Coulson's Ardagh expanding at a dizzying pace
PAUL Coulson has done a remarkable job at glass and metal packaging group Ardagh. He has taken the business from a relatively sleepy small Irish glass making monopoly to a major international group with revenues of €3.7bn and 18,000 employees located at 100 facilities worldwide.
A series of enormous acquisitions have enabled the company to grow exponentially to a point where it looks set to become the largest glass bottle manufacturer in the US, if competition approval for its latest acquisition gets the go-ahead.
It already makes bottles, drink cans, food tins, and a range of other products for the likes of Coca-Cola, Jim Beam, Heineken, AB InBev, John West and Proctor & Gamble.
What is most extraordinary is the speed at which this has been done. Coulson financed 10 acquisitions with around €3.5bn of borrowing before buying Verallia, the US glass business of St Gobain, for $1.7bn (€1.29bn) in January of this year.
This deal saw Ardagh group borrow another $1.6bn in the bond market. Coulson bought two other US glass makers in 2012 – Leone Industries in March and Anchor in August for $880m.
Ardagh indicated its intention to do an IPO as far back as the middle of 2011. In April 2012 it said it planned to float in the third quarter of 2012. In November of 2012 it said it still wanted to proceed, but once it did the Verallia deal in January of this year, the flotation was put on hold.
Last week Ardagh said it had shelved its plans for a $500m pre-float fundraising. The competition probe into the Verallia deal, in which Ardagh refutes many of the competition claims of the American regulator, makes it too uncertain for an IPO at this time.
So, where does Ardagh stand now? Well the company has been growing at such speed that it can be difficult to get a handle on the performance of its various divisions year-on-year.
But recent accounts filed in Luxembourg for Ardagh Group SA show that in the year to December 2012 it made a pre-tax loss of €291m. This was up from €37.7m the previous year.
This massive loss looked a lot worse than it was due to a raft of exceptional items. These amounted to €243m, and included everything from pension accounting adjustments to a massive €117m impairment charge on its metal packaging division.
The company said it reflected the difficult trading conditions in some of its European metal packaging markets. Coulson's foray into metal reached a high point with the €1.7bn purchase of Impress Group in 2010. Ardagh is watching costs, and squeezing savings, but it remains a tough business.
But even when all of the exceptional items are taken out, Ardagh still lost €47m in 2012, compared to a profit of €25m in 2011. This is not the right direction for an IPO.
In total, group revenues grew to €3.7bn, up from €3.2bn. Its earnings before interest (EBITDA) rose by just €38m in 2012. How much of that was simply due to acquisitions and how much was due to growth in the businesses it already owned? Well Ardagh compiles figures on a pro-forma basis showing what the performance would have been if it had owned all of its 2012 acquisitions since the beginning of 2011.

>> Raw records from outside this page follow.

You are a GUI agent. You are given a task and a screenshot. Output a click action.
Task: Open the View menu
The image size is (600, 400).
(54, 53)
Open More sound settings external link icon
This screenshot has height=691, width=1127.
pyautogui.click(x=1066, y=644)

On a pro-forma basis EBITDA would have been down to €679m from €687m a year earlier. Within that, glass is performing very well with higher revenues and higher earnings, but metal revenues and earnings would have actually fallen.
It seems that increased raw material prices and a tough environment are hitting the profit margins and growth levels in the metal packaging business. That is a problem, because metal packaging in 2012 was a bigger part of the business than glass.
That looks set to change when and if the Verallia deal goes through. Glass will be on top again.
But it has been incredibly costly to get to this point, so quickly. According to the latest Luxembourg accounts for the group, its total liabilities exceeded its total assets by €884m. Group assets of €5.1bn included goodwill of €724m and other intangible assets of €378m.
Its net borrowings amounted to €4bn, up from €2.95bn a year earlier. The cost of financing this debt is pretty steep with the debt interest bill rising from €258m in 2011 to €358.7m last year.
So it has been a remarkable business journey for Coulson, who has an amazing ability to raise debt, even in tough times, and a management team that is absorbing and integrating enormous businesses in a very short period of time.
But if glass and metal packaging are such good businesses, why are so many owners so willing to sell them? There are lots of cases of operators like Coulson in various industries who specialise in what they do. They can extract value out of companies that, without the right focus, others cannot do.
Equally, Coulson could be just paying an irresistible price for the assets, confident in the knowledge that he can get synergies and scale to grow them.
The bond market has backed him all the way. The challenge will be to get the timing right so the equity market does the same thing.